A construção do texto:
  • não se dá através de uma ação automática;
  • consome atenção, pois exigem esforço consciente;
  • não é aprendido por treinamento repetitivo, pois nunca é executado de forma exatamente idêntica à ação usada para a aprendizagem;
  • não é executável em condições adversas
  • implica na possibilidade de se executar outra atividade simultaneamente, se e apenas se essa outra atividade dê como uma ação automática como acontece quando escrevemos um texto como esse, ao digitarmo-lo com fluência.
Essa forma de articulação entre o associacionismo e o construtivismo faz-nos pensar em uma aplicação, de forma reflexiva e crítica, das ferramentas usadas em ambientes virtuais de ensino e aprendizagem de forma contextualizada com os saberes e fazeres almejados no processo de ensino e aprendizagem. E aqui me pergunto: não seria a falta dessa articulação a grande deflagradora do fracasso de programas educacionais?
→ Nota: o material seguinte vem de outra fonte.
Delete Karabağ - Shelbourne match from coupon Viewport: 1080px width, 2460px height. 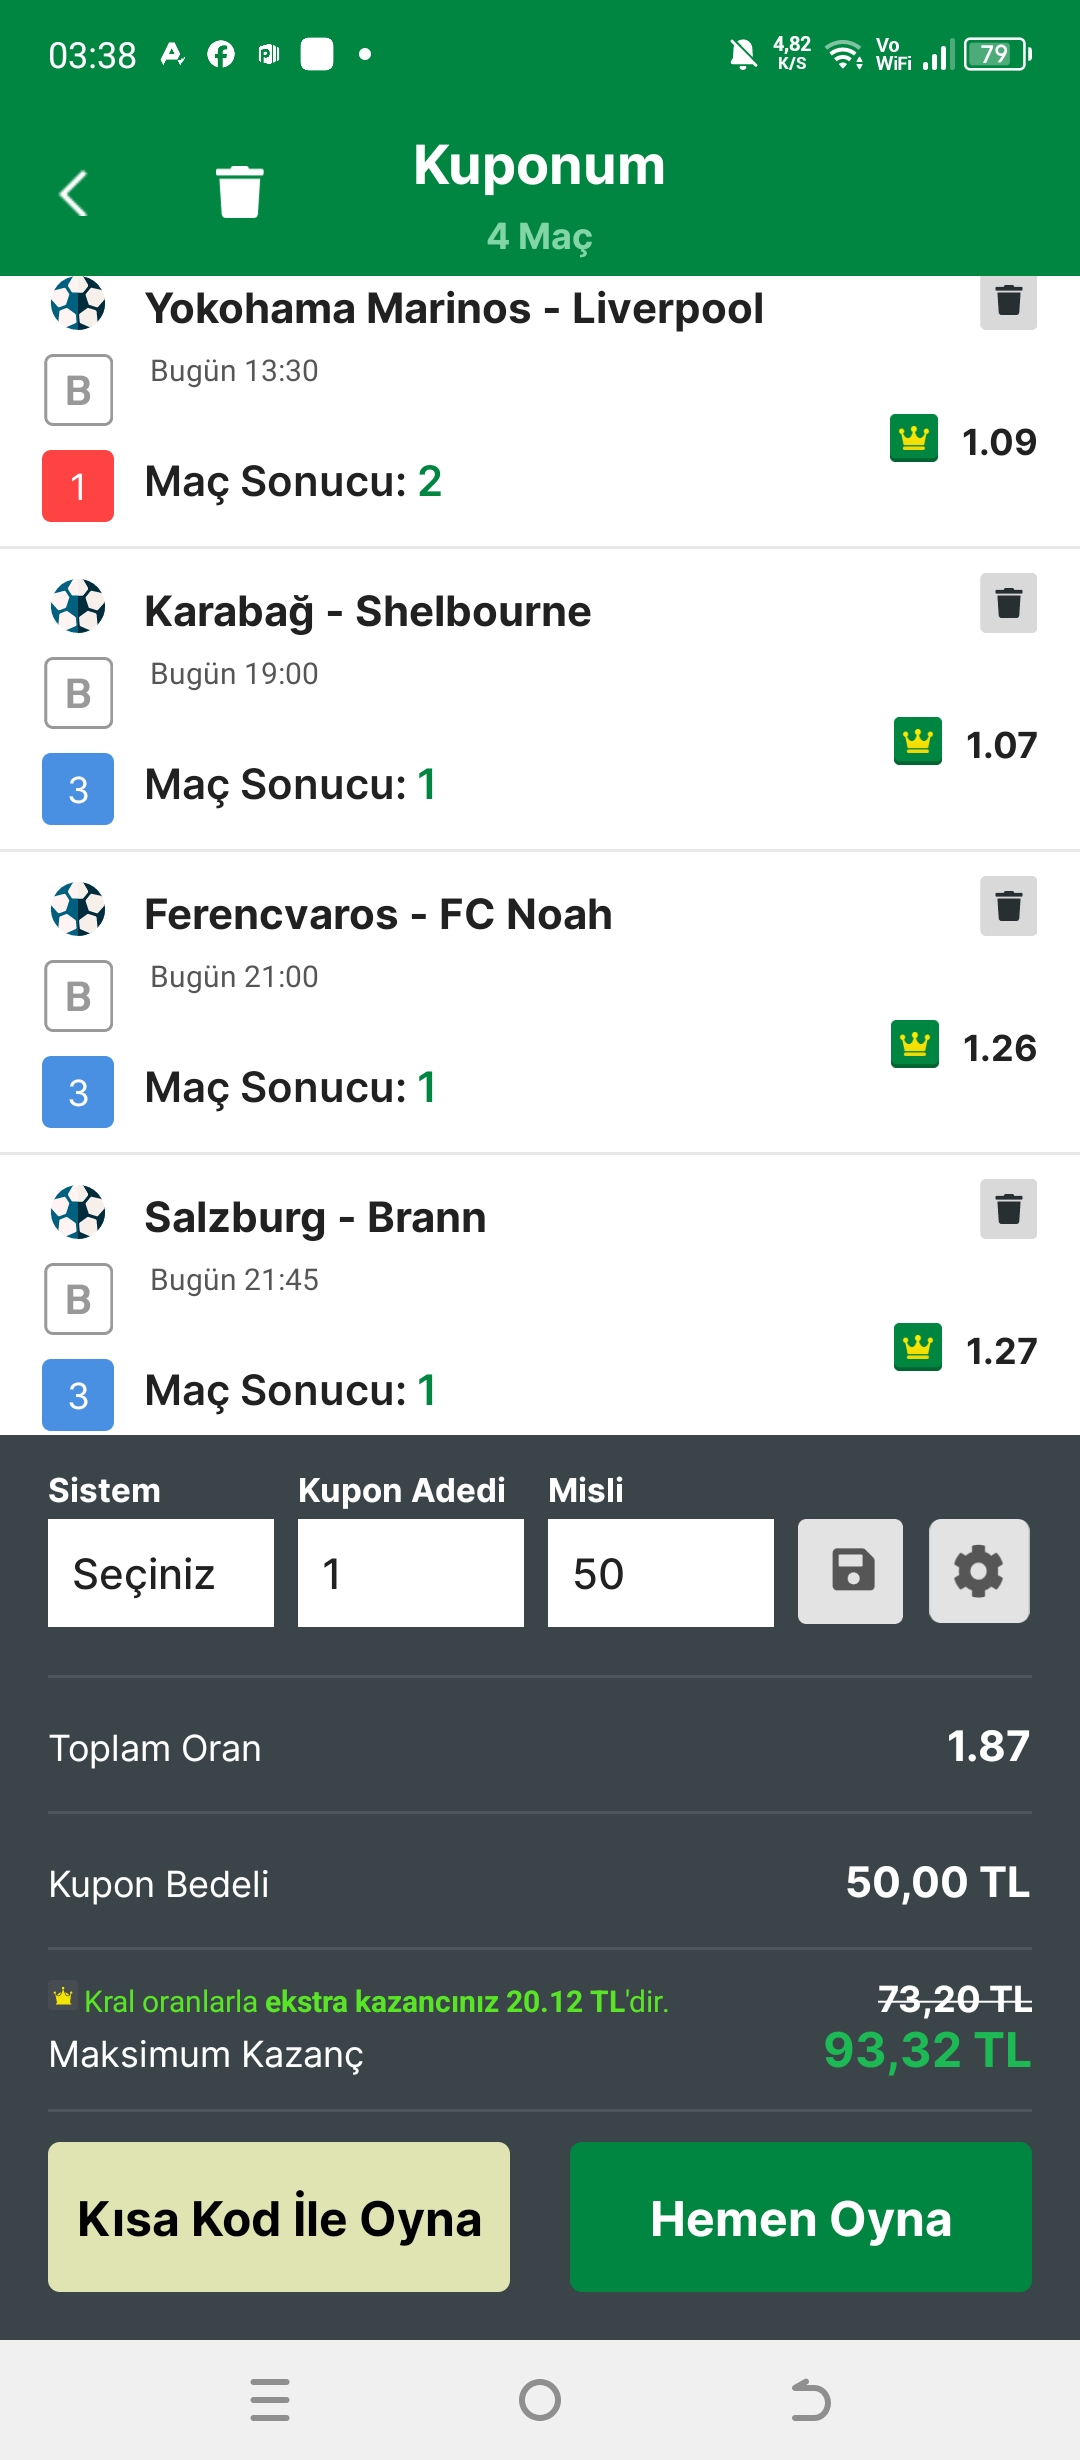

Para que se possa usar tal articulação, vejo a importância da utilização de indicadores específicos de cada viés educacional, para que se possa detectar o como usar as ferramentas de forma contextualizada metodologicamente. Exemplo: um fórum para a aprendizagem de um procedimento técnico em um instrumento musical, não é o mais recomendado. Tampouco a utilização de recursos e-Learning tipo os utilizados em padrão SCORM em Computer e/ou Web Based Training para a construção critico-reflexivo de conceitos filosóficos.

Referência:

Pozo, J. I. Aprendizes e mestres: a nova cultura da aprendizagem; trad. Emani Rosa - Porto Alegre: Artmed 2002.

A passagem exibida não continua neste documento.